Validation does not redirect, reorient or probe
What is the best medication to give a pt. thats agression continues to escalate?
Olanzapine (Zyprexa)
short acting antipsychotic useful in calming angry, aggrssive patients regardless of diagnosis.
What are the stages/cycles of domestic violence and their definition
Tension-building stage - characterized by minor incidents (pushing, shoving, and verbal abuse)…victim ignores or acepts the abuse for fear more will follow.
Acute battering state — abuser releases the built up tension by brutal beatings which result in injuries.

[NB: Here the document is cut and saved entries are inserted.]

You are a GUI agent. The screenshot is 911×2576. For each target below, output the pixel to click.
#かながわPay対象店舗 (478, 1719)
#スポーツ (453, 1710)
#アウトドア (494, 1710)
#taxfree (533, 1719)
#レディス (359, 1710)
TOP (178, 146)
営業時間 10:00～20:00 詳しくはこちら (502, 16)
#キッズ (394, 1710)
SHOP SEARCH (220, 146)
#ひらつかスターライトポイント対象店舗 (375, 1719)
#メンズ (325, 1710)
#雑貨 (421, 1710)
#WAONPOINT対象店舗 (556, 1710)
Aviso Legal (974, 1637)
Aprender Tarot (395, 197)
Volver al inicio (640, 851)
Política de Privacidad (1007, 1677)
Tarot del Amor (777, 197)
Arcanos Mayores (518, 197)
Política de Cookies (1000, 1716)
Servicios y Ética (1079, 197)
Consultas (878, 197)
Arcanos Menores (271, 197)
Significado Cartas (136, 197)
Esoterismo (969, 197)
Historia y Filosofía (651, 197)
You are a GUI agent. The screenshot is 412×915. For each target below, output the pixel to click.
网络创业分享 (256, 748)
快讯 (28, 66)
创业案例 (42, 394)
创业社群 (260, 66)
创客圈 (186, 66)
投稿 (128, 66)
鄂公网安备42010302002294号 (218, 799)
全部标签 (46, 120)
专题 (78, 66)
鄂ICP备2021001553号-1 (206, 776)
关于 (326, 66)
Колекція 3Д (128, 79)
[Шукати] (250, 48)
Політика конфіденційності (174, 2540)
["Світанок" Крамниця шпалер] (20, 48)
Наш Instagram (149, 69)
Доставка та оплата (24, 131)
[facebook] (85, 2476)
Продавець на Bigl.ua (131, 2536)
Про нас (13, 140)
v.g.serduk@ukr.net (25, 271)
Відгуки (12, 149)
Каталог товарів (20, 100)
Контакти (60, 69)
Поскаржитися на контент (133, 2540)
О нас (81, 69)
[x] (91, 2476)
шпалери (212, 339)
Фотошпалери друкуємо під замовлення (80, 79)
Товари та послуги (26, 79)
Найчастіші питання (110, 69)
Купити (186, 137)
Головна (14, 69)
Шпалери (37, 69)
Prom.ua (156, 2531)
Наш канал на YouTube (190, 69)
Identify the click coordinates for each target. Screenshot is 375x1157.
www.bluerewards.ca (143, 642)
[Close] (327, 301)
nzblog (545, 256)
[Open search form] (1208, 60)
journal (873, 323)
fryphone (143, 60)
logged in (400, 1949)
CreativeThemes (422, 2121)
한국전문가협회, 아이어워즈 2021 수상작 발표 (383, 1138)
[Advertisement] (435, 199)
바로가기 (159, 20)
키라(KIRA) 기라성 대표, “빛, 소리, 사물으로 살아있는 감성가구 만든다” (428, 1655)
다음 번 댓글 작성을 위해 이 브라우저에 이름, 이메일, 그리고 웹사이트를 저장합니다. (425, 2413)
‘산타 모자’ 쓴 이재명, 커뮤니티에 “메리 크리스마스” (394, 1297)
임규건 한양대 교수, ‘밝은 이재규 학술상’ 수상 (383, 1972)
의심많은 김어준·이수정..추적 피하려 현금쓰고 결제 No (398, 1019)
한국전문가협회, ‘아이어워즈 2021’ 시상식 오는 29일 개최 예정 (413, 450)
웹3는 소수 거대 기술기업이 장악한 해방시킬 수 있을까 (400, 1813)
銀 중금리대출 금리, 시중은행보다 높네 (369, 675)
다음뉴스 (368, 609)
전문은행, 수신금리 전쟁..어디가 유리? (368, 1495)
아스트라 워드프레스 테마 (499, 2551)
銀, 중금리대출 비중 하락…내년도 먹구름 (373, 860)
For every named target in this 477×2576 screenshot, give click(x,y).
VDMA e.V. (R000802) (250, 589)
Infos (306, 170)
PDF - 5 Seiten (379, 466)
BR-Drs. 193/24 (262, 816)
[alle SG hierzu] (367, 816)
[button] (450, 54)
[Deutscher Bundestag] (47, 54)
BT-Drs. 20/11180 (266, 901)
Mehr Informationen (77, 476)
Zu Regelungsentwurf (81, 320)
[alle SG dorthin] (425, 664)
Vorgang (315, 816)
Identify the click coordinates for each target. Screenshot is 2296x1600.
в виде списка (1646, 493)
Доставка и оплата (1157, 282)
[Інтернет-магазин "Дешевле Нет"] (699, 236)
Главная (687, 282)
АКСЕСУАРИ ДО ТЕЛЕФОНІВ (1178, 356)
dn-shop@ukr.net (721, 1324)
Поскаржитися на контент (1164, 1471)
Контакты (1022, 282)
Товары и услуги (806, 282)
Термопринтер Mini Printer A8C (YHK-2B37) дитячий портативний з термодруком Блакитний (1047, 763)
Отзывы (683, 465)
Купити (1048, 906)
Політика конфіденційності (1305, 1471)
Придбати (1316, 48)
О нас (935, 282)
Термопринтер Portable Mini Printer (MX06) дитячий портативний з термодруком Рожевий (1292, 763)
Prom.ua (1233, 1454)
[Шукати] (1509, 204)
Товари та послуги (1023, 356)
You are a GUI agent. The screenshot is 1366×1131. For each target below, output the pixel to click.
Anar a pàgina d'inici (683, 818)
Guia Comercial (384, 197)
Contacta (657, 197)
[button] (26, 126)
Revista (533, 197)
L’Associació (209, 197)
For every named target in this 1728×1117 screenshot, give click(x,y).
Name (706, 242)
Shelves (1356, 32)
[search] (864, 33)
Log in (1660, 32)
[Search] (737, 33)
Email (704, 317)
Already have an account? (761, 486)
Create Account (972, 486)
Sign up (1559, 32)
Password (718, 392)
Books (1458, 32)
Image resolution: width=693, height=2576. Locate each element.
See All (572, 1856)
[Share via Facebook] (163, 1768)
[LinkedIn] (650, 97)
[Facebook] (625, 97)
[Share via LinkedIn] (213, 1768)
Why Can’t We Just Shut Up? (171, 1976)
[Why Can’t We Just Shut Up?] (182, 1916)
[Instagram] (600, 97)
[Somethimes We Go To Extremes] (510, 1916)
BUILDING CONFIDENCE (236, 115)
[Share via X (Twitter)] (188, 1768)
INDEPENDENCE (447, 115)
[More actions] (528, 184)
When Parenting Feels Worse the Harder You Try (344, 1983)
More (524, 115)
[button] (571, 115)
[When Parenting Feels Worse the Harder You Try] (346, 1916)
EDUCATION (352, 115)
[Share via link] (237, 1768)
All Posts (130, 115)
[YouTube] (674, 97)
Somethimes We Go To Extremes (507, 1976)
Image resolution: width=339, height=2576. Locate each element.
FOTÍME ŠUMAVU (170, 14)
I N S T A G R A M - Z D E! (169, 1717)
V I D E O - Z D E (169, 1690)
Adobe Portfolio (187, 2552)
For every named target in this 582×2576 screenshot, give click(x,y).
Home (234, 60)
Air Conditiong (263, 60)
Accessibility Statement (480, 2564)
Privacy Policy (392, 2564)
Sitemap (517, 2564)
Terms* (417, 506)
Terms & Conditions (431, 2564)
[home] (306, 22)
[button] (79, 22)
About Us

Honeymoon stage —characteized by kindness and loving behaviors, abuser is apologetic, remorseful and often give gifts to apologize — victim wants to believe the response and often agrees to drop any charges.
Prevention of Abuse
pg. 546 book
Primary prevention - measures taken to prevent occurence of abuse
Secondary prevention - involves early intervention in abusive situations to minimize disabling or long term effects.
Tertiary prevention - often occures in mental health settings, involves facilatating healing and rehabilitation. .
What are components of a “plan of escape”
- keep a phone fully charged
- have number of nearest shelter
- secure a supply of medications for self & childrens
- Assemble birth certificates, SS card, and licenses
- Determine a code word to signal when it’s time to leave.